EXERCISE GOAL → Below is a block of entries; repeat exactly the lines starting at the line that contains "Image resolution: width=868" and ending at the line that contains "Open Notepad's Format menu", both included.

RECORDS TO USE →

-=-=-=-=-

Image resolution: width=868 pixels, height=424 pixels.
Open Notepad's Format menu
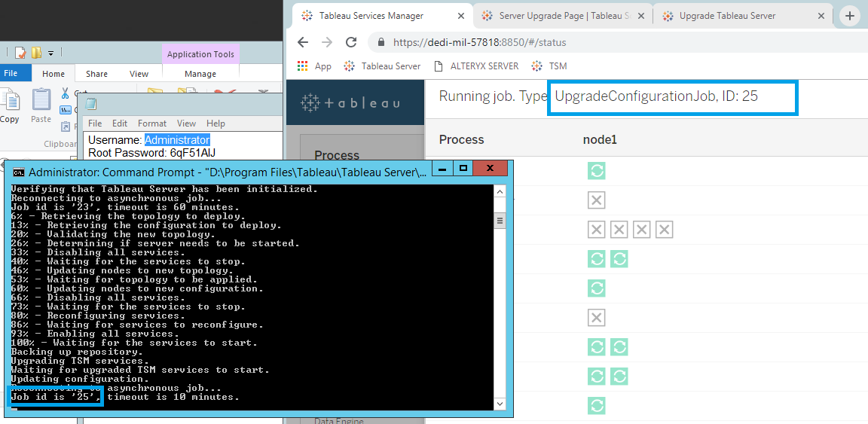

-=-=-=-=-

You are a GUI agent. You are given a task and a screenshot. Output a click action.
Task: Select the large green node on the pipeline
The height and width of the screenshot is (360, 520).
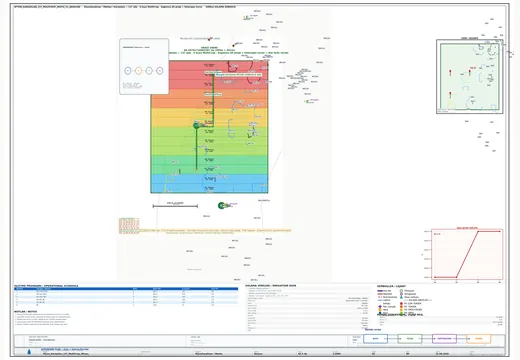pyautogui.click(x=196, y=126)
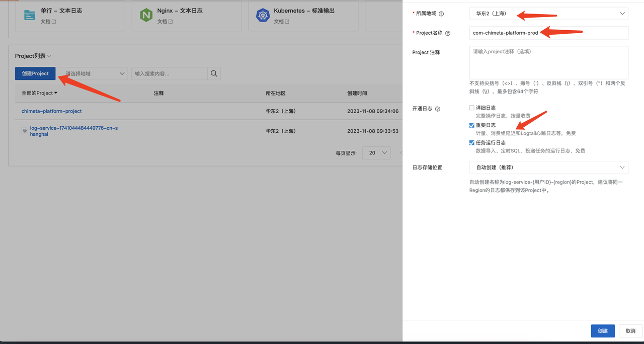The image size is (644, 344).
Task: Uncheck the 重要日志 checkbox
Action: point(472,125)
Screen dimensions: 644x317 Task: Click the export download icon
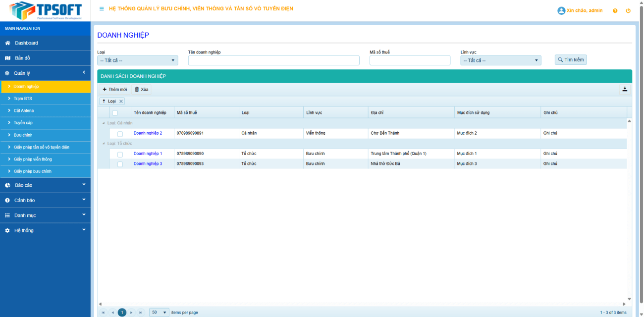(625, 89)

-=-=-=-=-

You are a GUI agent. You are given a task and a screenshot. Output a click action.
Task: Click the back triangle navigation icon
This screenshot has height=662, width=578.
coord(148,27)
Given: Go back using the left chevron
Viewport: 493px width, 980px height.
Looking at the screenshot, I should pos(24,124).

-=-=-=-=-

RESULT OF THE EXERCISE →
Image resolution: width=868 pixels, height=424 pixels.
Open Notepad's Format menu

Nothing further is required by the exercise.